DATASET RECORDS
######
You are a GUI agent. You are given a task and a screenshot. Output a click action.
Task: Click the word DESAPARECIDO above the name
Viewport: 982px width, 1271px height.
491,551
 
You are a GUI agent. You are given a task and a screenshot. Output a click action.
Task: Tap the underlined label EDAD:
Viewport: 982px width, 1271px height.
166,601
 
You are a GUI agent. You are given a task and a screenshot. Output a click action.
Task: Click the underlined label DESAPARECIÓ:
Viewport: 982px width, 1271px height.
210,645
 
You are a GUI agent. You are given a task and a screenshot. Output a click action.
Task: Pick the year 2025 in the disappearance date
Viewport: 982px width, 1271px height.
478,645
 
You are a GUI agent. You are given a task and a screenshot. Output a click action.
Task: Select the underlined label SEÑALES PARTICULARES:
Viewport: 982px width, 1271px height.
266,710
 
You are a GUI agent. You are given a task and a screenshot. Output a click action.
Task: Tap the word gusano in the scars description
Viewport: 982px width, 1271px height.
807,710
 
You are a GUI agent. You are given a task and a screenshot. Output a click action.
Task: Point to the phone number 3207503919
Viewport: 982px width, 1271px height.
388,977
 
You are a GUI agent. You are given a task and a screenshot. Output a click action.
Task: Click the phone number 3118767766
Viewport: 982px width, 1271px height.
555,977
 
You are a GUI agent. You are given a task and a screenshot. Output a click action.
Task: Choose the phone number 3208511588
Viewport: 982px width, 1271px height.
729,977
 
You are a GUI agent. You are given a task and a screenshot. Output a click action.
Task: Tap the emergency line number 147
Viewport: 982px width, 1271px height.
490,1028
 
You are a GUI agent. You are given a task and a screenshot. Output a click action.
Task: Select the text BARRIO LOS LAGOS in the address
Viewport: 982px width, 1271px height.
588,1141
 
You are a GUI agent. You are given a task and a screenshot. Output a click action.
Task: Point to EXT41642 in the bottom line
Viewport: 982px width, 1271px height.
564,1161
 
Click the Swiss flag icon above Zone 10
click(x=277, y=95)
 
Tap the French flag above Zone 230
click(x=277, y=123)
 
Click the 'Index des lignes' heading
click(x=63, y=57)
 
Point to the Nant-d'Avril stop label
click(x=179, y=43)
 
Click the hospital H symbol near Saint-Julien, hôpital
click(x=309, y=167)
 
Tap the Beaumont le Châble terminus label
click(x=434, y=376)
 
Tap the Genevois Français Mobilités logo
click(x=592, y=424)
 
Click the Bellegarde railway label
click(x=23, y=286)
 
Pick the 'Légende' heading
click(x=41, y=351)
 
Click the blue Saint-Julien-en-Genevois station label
######
GOAL
Write out, word for word, the lines starting with the one that contains "Click the hospital" and going on through the last line of the rows above, both included.

FULL SOLUTION
Click the hospital H symbol near Saint-Julien, hôpital
click(x=309, y=167)
 
Tap the Beaumont le Châble terminus label
click(x=434, y=376)
 
Tap the Genevois Français Mobilités logo
click(x=592, y=424)
 
Click the Bellegarde railway label
click(x=23, y=286)
 
Pick the 'Légende' heading
click(x=41, y=351)
 
Click the blue Saint-Julien-en-Genevois station label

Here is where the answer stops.